_Your goal:_ Go through the lines below. Copy those with "agent".

_Data supplied:_
▶

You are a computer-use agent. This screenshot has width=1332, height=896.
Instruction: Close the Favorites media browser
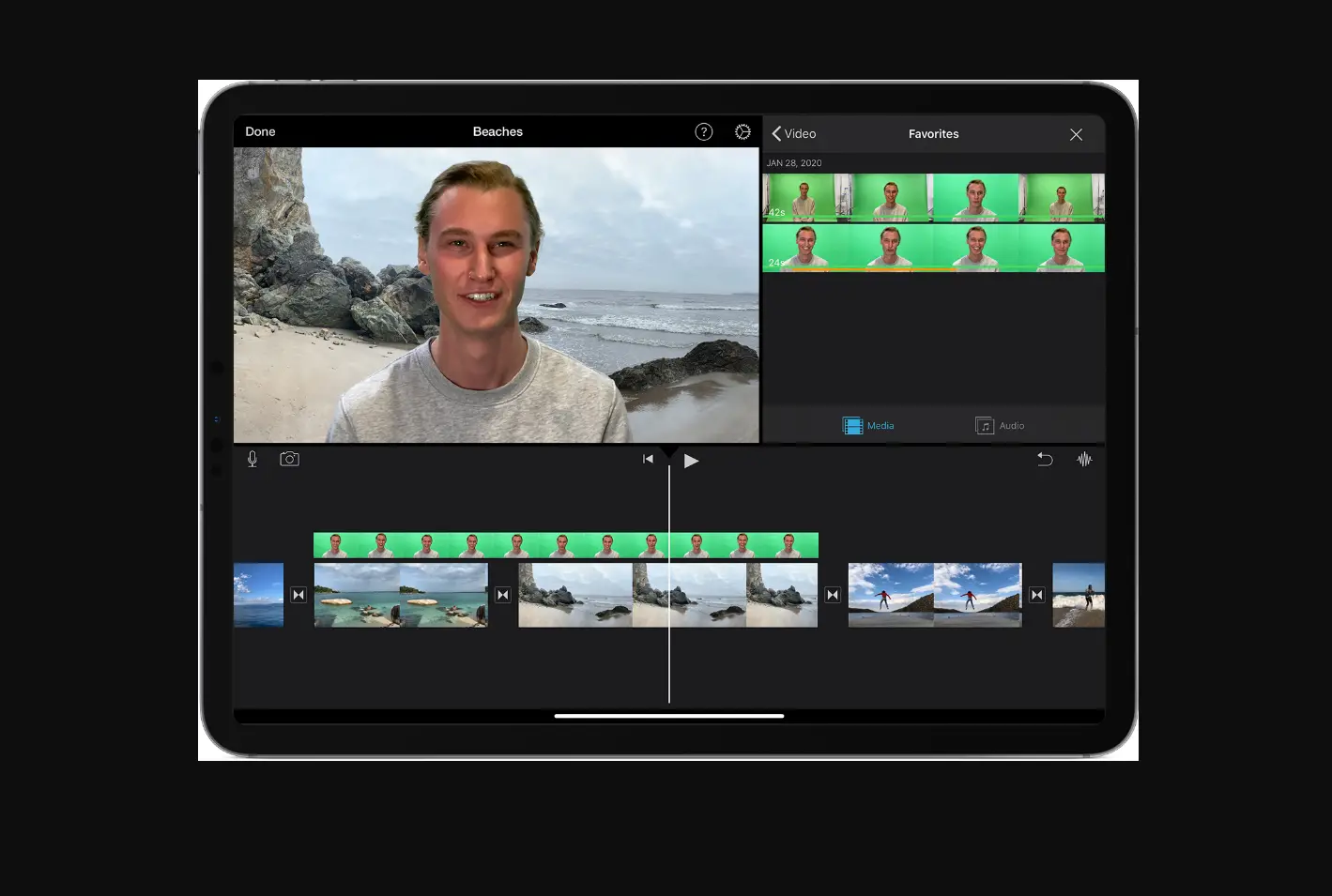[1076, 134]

◀
▶

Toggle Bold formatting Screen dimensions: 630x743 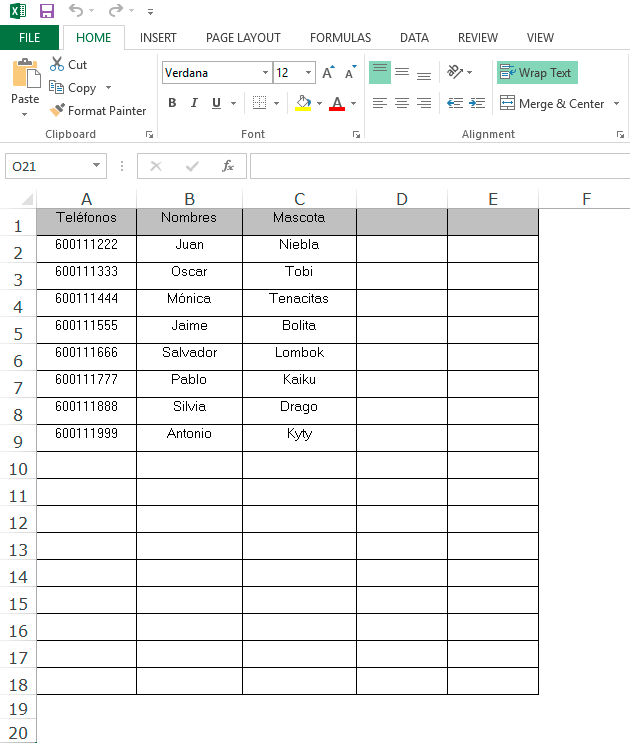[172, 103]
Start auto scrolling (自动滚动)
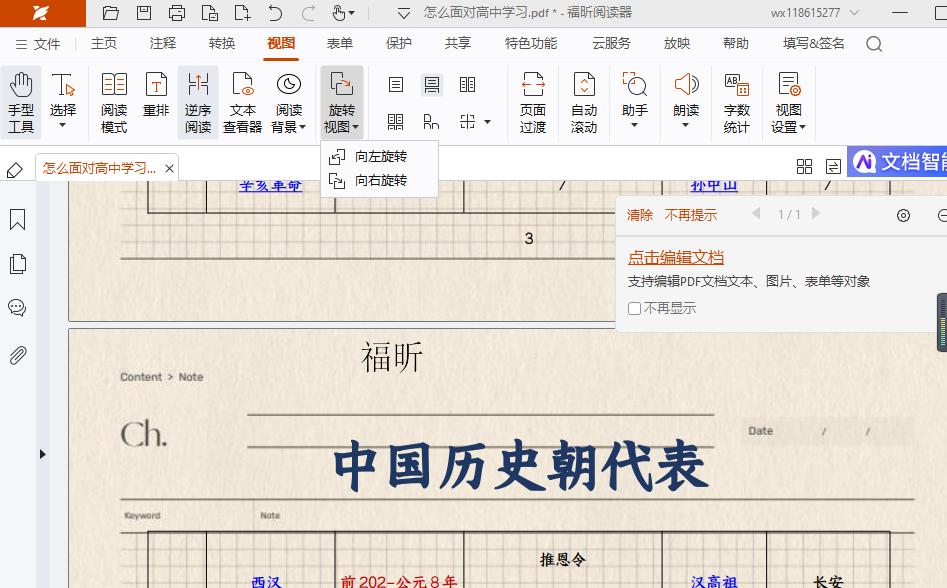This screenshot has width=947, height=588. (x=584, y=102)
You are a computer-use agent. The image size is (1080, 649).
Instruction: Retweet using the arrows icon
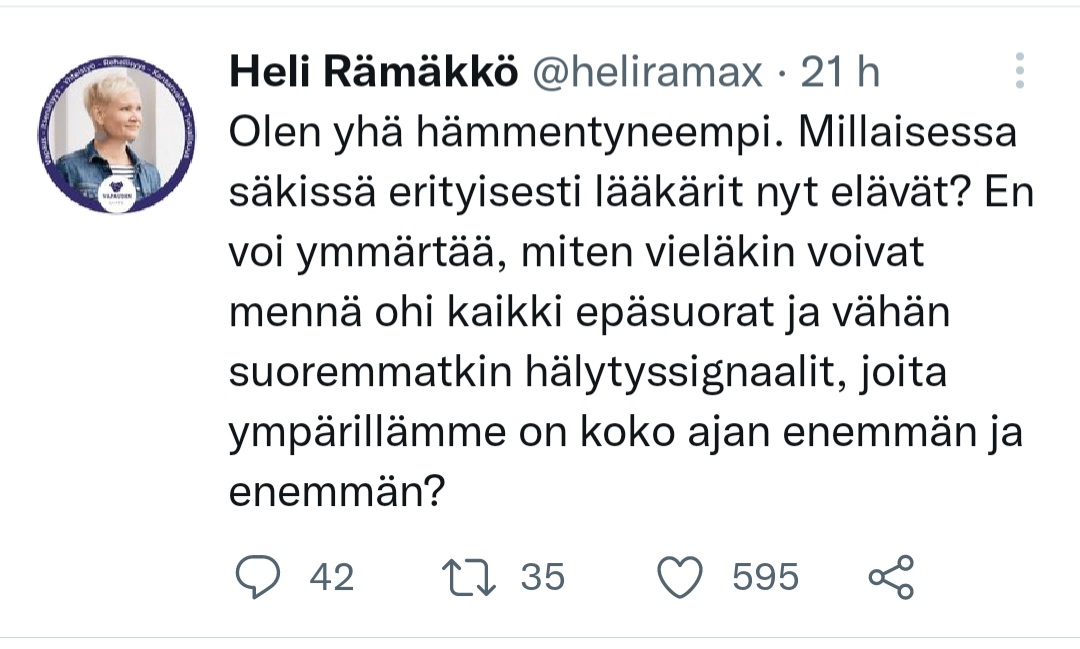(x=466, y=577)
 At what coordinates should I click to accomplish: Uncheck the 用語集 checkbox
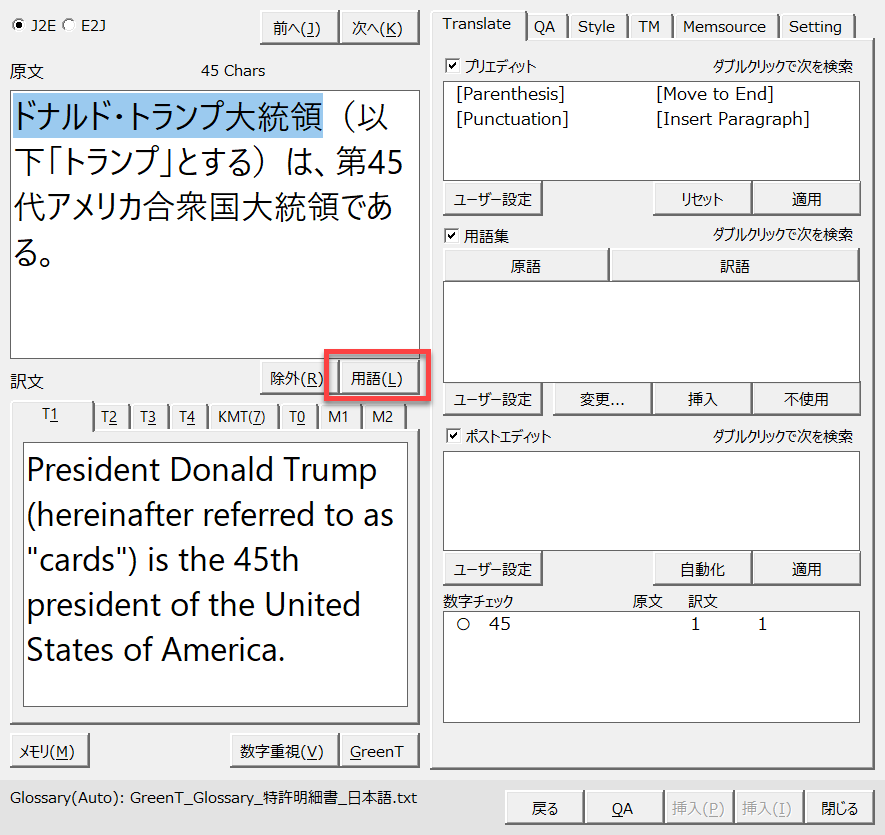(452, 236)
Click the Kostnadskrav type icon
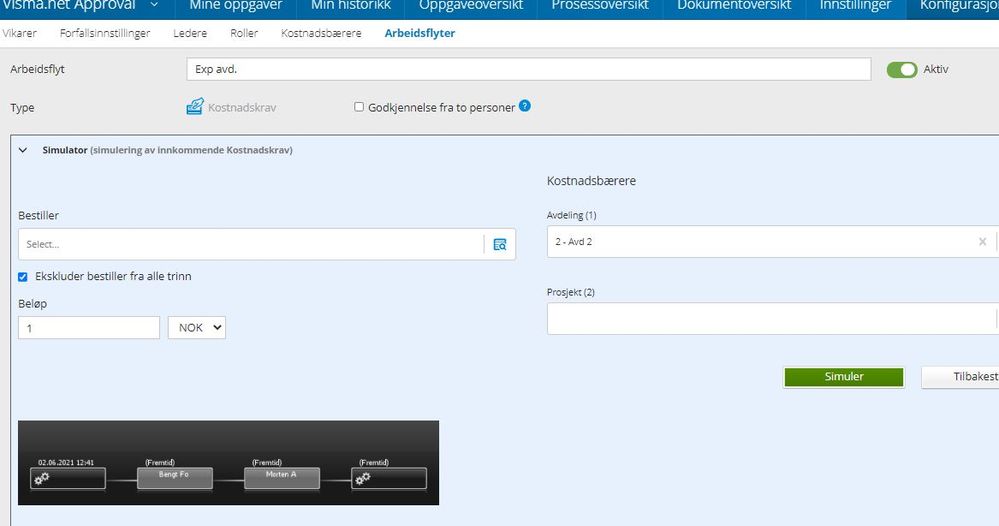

◀
▶

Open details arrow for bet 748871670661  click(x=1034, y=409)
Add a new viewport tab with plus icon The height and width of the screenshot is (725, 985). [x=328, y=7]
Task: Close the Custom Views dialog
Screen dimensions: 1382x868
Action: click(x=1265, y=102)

◀

_Exercise answer:_
You are a computer-use agent. This screenshot has width=1332, height=896.
You are a computer-use agent. The image size is (1080, 649).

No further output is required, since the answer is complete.